Dilema do centro-direita

Os Patriotas, juntamente com os grupos Europa das Nações Soberanas e Conservadores e Reformistas Europeus (ECR), estão pressionando o PPE a se juntar a eles.

“Há uma maioria clara para, pelo menos, diluir a lei climática para lidar com a competitividade e a crise do custo de vida — se o PPE mantiver sua própria retórica. É hora de parar a desindustrialização da Europa”, disse Beatrice Timgren, dos Democratas da Suécia (ECR).

A extrema-direita Alternativa para a Alemanha, aliada aos Soberanistas, afirmou que apoiaria os Patriotas se o grupo conseguir mudar a lei, e não apenas atrasá-la: “A Europa está mudando, e mais partidos estão começando a perceber que a ideologia não pode vir antes da sobrevivência econômica.”

Para o PPE, essas ofertas representam um dilema.
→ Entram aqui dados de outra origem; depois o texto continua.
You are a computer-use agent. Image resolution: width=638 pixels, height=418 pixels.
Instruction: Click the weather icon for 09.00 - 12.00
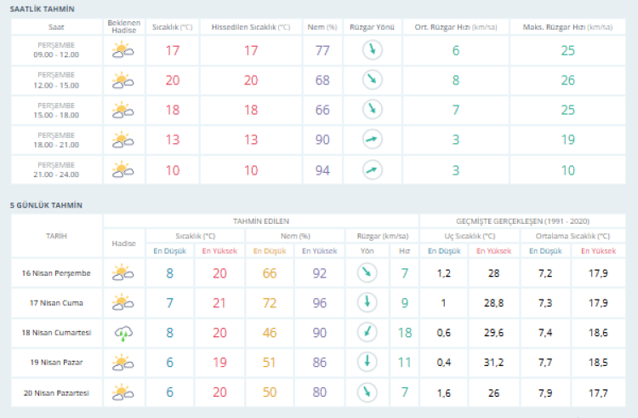123,51
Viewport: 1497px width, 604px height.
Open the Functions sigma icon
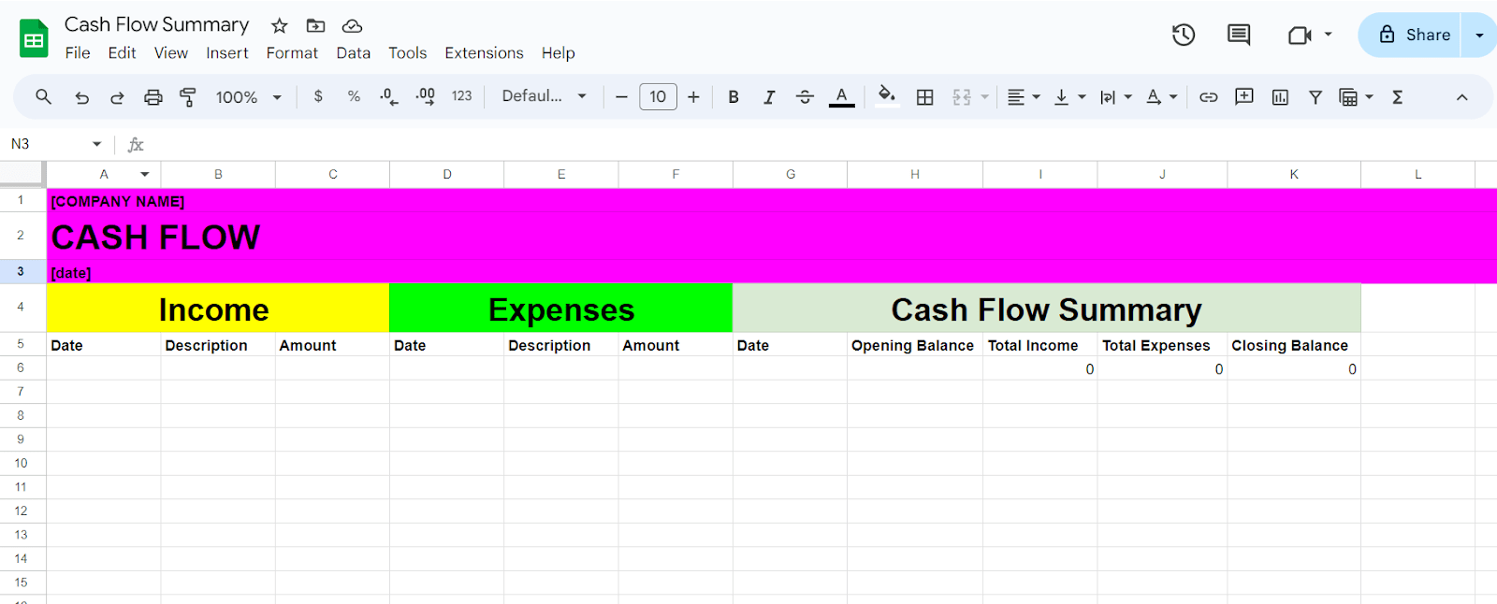click(x=1398, y=97)
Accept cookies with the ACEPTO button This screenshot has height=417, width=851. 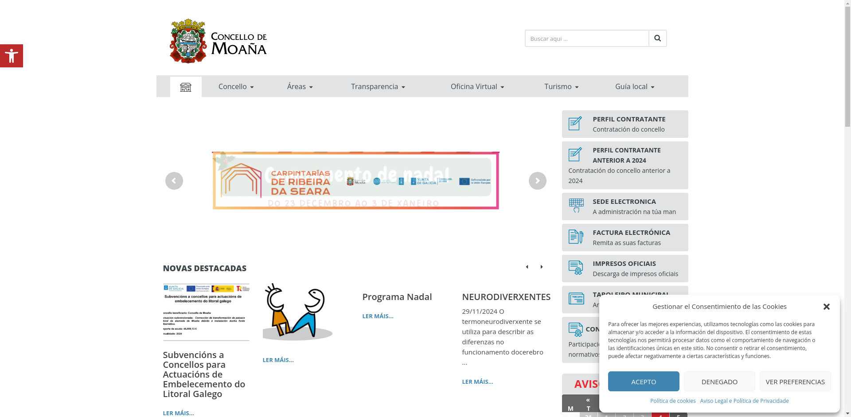click(x=643, y=382)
Grande parte do grupo é cética em relação à meta de 90% e deseja enfraquecê-la, mesmo com a Comissão já tendo dado mais flexibilidade aos países.

Mas votar contra o processo acelerado seria visto por grupos centristas e de esquerda como mais uma traição.

A coalizão que reelegeu von der Leyen — PPE, Socialistas e Renovar — já é frágil. No mês passado, após a Comissão aparentemente apoiar o PPE e a extrema-direita ao rejeitar a lei contra o greenwashing, os outros dois grupos ameaçaram retirar seu apoio.

A crescente desconfiança explodiu no debate de segunda-feira sobre uma moção de censura liderada pelo ECR contra von der Leyen. “Não foram vocês que se uniram aos radicais para desmontar o Pacto Verde e lançar uma caça às bruxas contra as ONGs ambientais?”, perguntou Iratxe García Pérez, líder dos Socialistas, ao colega do PPE Manfred Weber.